Freeport-McMoRan Copper & Gold Inc. struck a deal with Indonesian government officials Friday to immediately resume operations at Grasberg, ending a six-month tax dispute, while opening the door for other miners to follow suit. Freeport, Indonesia’s No. 1 copper miner will begin shipments next month; it operates one of the world’s biggest mines in West Papua.
CEO Richard C. Adkerson praised the deal. “We are pleased to enable benefits of the government, local communities, our large Indonesian workforce and our shareholders,” he said in a statement. “We value our partnership with the government and look forward to continuing success.”
The Phoenix-based Freeport, forecast to export 756,000 copper tons in the second half of 2014, was granted a trade ministry permit on signing a memorandum of understanding (MoU) with the government, according to a PT Freeport official. The company also has agreed to renegotiate the contract of work (CoW) under which it operates within six months, company representatives added.
Accordingly, Freeport will owe higher royalties, at 4% for copper and 3.75% for gold — up from 3.5% and 1% , respectively — while paying export duties on shipments pending construction of a smelter in the nation, which, despite being the region’s top economy, is steeped in poverty and lacks basic infrastructure.
In Q1, Jakarta first introduced its contentious escalating tax on metal concentrates climbing to 60% by 2017. Under the revision, Freeport will pay a 7.5% duty on its copper concentrate exports — a rate decreasing alongside investments in its new smelter, leveling off completely once project expenditures exceed 30% of cost.

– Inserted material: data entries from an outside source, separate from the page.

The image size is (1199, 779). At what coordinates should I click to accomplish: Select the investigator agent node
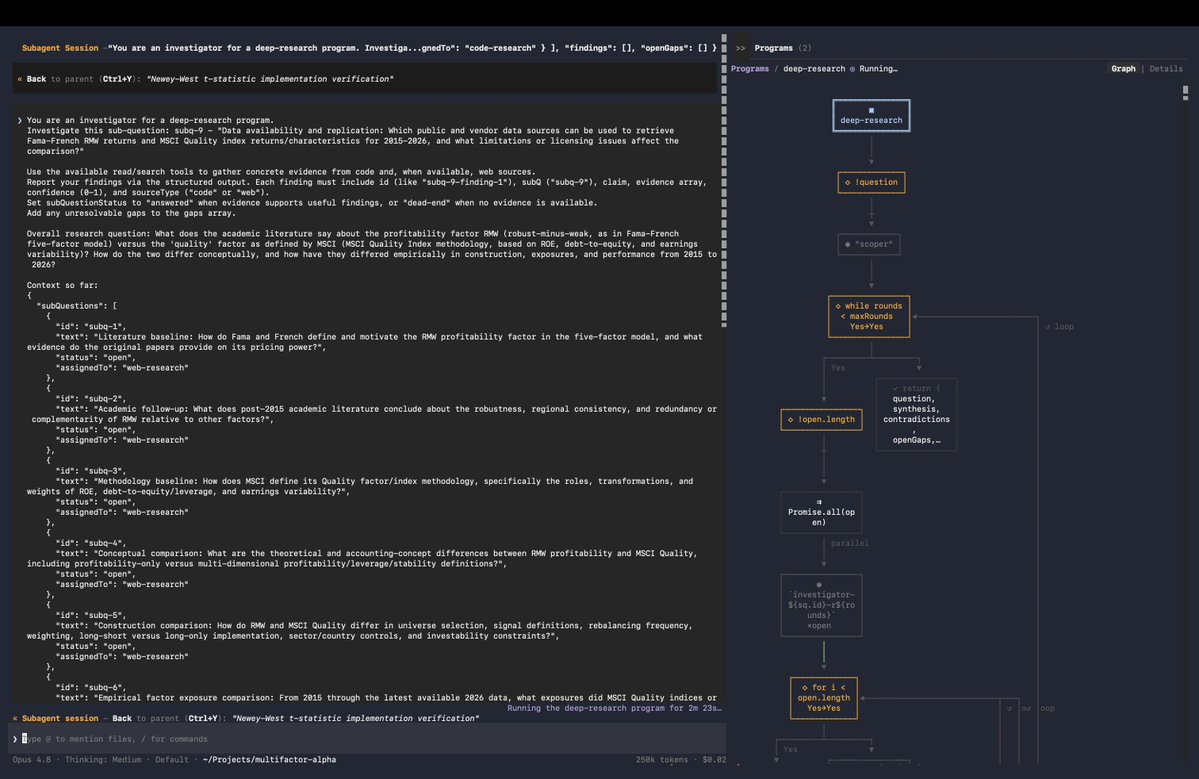821,605
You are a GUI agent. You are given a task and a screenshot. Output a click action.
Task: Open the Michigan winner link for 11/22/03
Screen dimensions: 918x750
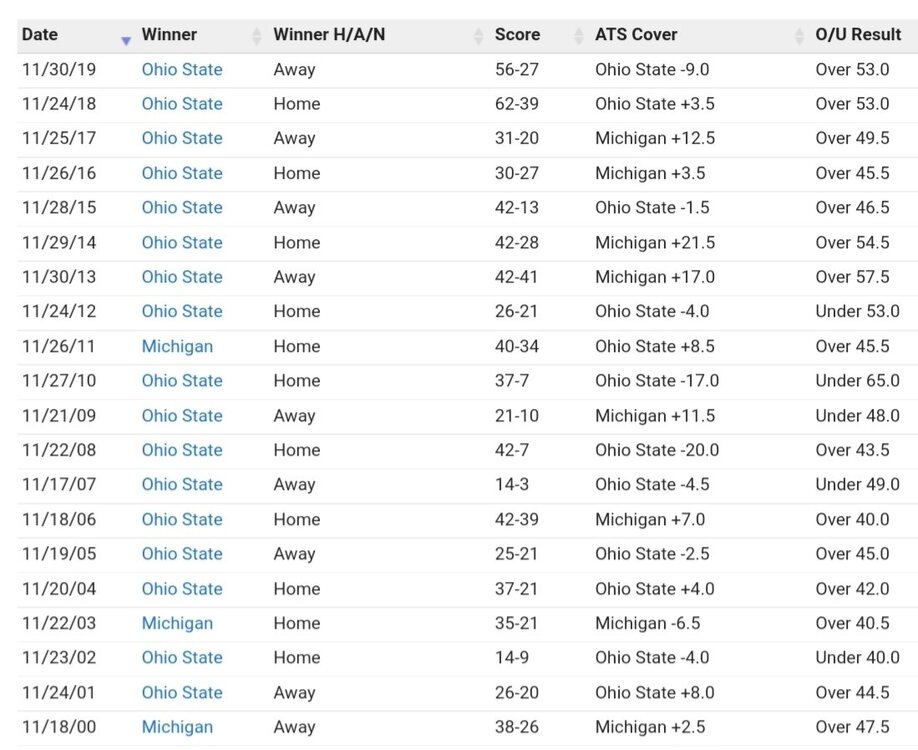(177, 623)
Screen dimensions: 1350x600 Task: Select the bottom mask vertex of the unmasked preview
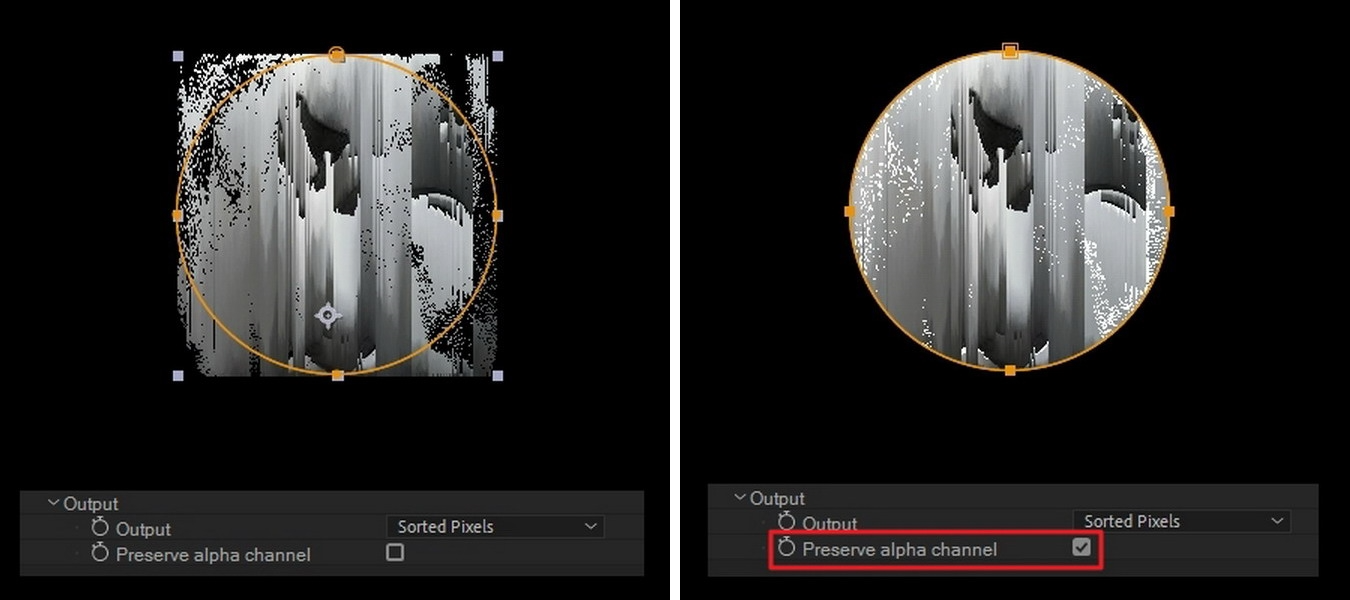pos(337,375)
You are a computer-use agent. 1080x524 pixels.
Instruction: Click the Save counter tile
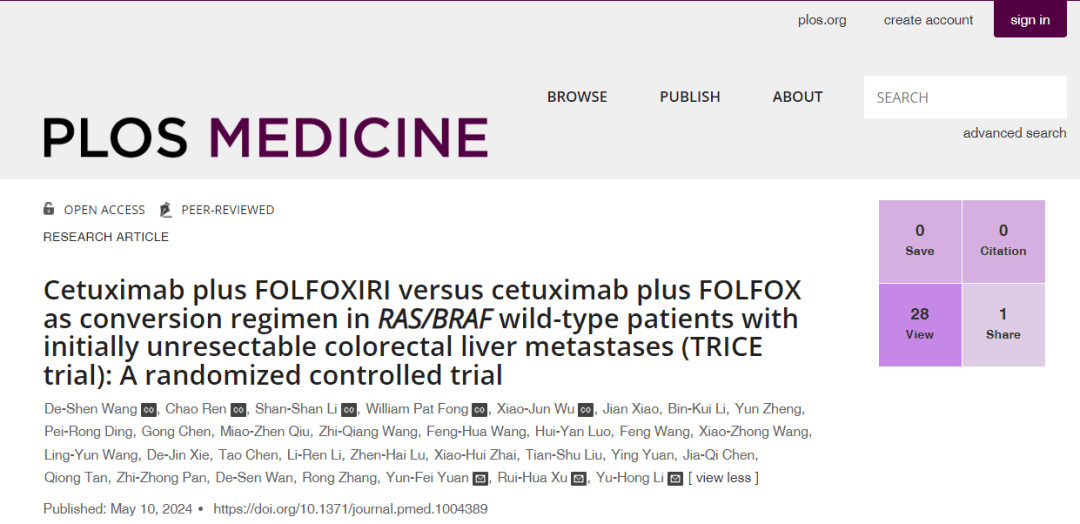pos(920,241)
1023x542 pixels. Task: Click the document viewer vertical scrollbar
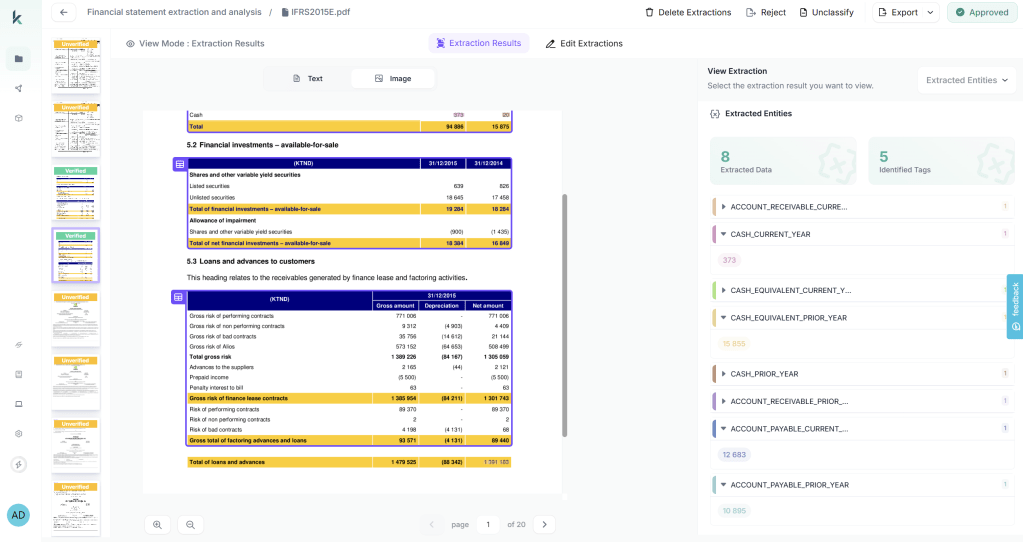[x=564, y=315]
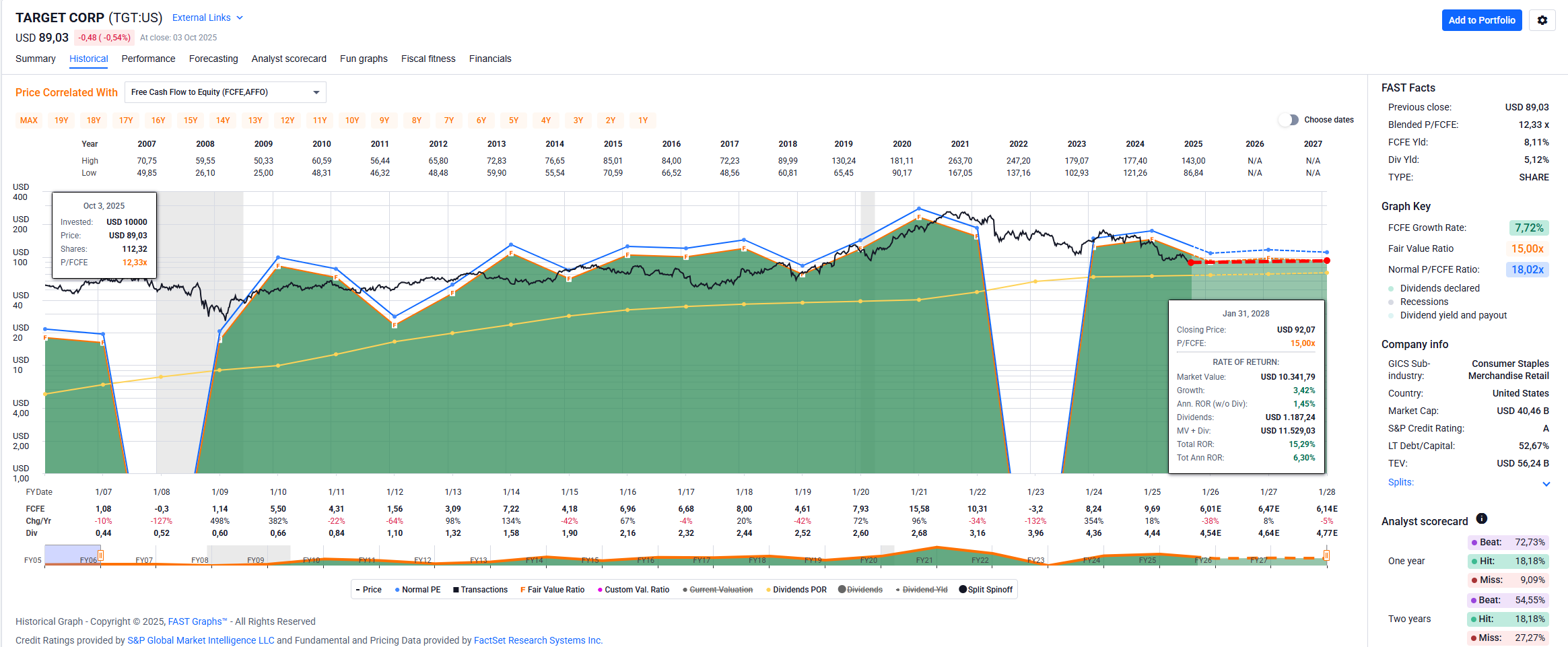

The agreement will surely help incoming President Joko Widodo, who partly campaigned on resolving the dispute, which has hurt revenues in one of the world’s most geologically rich mining jurisdictions. The export tax, first announced in 2009, sought to force miners to develop mineral processing facilities locally, allowing Indonesia a greater share from mineral resources.
Freeport currently smelts 30% to 40% of output at a smelter in Gresik, Java. The company previously announced plans to work with state-owned miner Antam to construct Indonesia’s second copper smelter.